As cases continue to grow, she worries about hospitals across the country competing for interpreters who may already be occupied on third-party digital platforms, especially when it comes to rarer languages. “And when those wait times become prohibitive, providers won’t wait for them,” she says.
“What I think the pandemic highlights is the actual preparedness to serve patients who don’t speak English,” Mytareva adds. “If a hospital didn’t have [language access] set up pre-pandemic, now it would definitely be at a loss, grasping for how to coordinate.” While hospitals attempt to establish those remote connections amid a pandemic, limited English speaking patient’s health outcomes are jeopardized. Under unprecedented circumstances in overcrowded facilities, tough decisions about health care have to be made.
But, Mytareva says, the coronavirus pandemic can make hospital systems aware that it probably never provided proper language access to begin with. “They never were equipped,” she says. “And of course, now everyone is scrambling.”
Dr. Ramon Tallaj has seen first-hand the way COVID-19 has impacted immigrant populations and people who speak limited English. On the evening of April 4, Dr. Tallaj and his partners at SOMOS—a nonprofit that created a network of health care providers who work to improve access for New York City’s immigrant populations—worked to recover the body of an undocumented man whose primary language was Spanish. The man shared on Facebook before he died that he had heard he could be fined for attempting to get tested for the virus as an undocumented person, according to SOMOS co-founder Henry Muñoz, and so he didn’t seek medical care.

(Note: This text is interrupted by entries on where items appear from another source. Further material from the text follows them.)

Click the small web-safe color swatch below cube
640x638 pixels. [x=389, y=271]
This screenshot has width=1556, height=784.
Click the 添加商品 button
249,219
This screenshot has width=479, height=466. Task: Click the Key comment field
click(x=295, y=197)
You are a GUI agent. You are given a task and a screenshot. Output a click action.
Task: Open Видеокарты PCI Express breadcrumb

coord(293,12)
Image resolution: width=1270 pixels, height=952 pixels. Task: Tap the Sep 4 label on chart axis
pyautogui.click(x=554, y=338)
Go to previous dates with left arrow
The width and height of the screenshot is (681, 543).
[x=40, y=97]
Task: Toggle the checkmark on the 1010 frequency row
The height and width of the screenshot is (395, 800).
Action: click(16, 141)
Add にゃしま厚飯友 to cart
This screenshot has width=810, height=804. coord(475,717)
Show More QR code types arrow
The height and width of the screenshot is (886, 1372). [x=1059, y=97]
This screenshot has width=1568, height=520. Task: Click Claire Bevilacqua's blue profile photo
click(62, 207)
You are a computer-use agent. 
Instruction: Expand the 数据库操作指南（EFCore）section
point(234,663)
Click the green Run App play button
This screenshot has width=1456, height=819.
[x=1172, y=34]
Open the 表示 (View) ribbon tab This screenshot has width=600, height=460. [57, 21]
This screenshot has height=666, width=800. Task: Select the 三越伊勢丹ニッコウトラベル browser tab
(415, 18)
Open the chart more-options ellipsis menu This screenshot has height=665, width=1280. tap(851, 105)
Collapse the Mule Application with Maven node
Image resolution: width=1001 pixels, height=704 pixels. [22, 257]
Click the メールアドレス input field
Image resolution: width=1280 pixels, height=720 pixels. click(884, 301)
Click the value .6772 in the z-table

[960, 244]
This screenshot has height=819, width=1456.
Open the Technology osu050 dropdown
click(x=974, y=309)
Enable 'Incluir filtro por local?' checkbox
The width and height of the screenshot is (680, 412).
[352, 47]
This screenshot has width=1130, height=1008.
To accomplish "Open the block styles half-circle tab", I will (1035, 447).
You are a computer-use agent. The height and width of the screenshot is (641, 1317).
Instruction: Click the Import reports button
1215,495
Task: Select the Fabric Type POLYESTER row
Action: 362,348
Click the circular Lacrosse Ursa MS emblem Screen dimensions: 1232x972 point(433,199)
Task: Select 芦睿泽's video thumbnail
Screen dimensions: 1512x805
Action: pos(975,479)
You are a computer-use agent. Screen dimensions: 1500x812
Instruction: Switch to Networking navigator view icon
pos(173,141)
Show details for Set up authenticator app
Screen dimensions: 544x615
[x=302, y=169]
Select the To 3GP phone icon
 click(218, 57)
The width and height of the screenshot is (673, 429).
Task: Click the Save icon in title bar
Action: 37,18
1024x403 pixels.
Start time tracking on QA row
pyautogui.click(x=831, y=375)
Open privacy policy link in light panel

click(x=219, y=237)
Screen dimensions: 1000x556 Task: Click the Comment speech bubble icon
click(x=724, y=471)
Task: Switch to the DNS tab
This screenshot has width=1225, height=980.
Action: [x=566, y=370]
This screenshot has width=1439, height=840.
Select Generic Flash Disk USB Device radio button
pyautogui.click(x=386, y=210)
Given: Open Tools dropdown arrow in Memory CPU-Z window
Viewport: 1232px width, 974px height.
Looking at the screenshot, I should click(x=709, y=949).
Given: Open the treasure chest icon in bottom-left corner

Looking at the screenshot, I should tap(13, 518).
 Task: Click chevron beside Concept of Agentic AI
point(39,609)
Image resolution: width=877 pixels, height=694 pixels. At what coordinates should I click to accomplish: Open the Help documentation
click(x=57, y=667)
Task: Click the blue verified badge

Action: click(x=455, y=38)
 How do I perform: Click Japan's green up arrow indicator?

“Our limited English proficient communities deserve the same level of care as everybody else,” says Shiva Bidar-Sielaff, chief diversity officer at University of Wisconsin Health, who oversee’s the hospital system’s language access programs. “Take a moment and think about how it must feel to be a limited English proficient person with no visitors and no other ability to communicate.”
That scenario is one the interpreter in Louisville is very concerned about. “If our system continues this course of action,” she says, “it’s very possible that all those people will be alone and unable to communicate in their last moments of life. It’s terrifying.”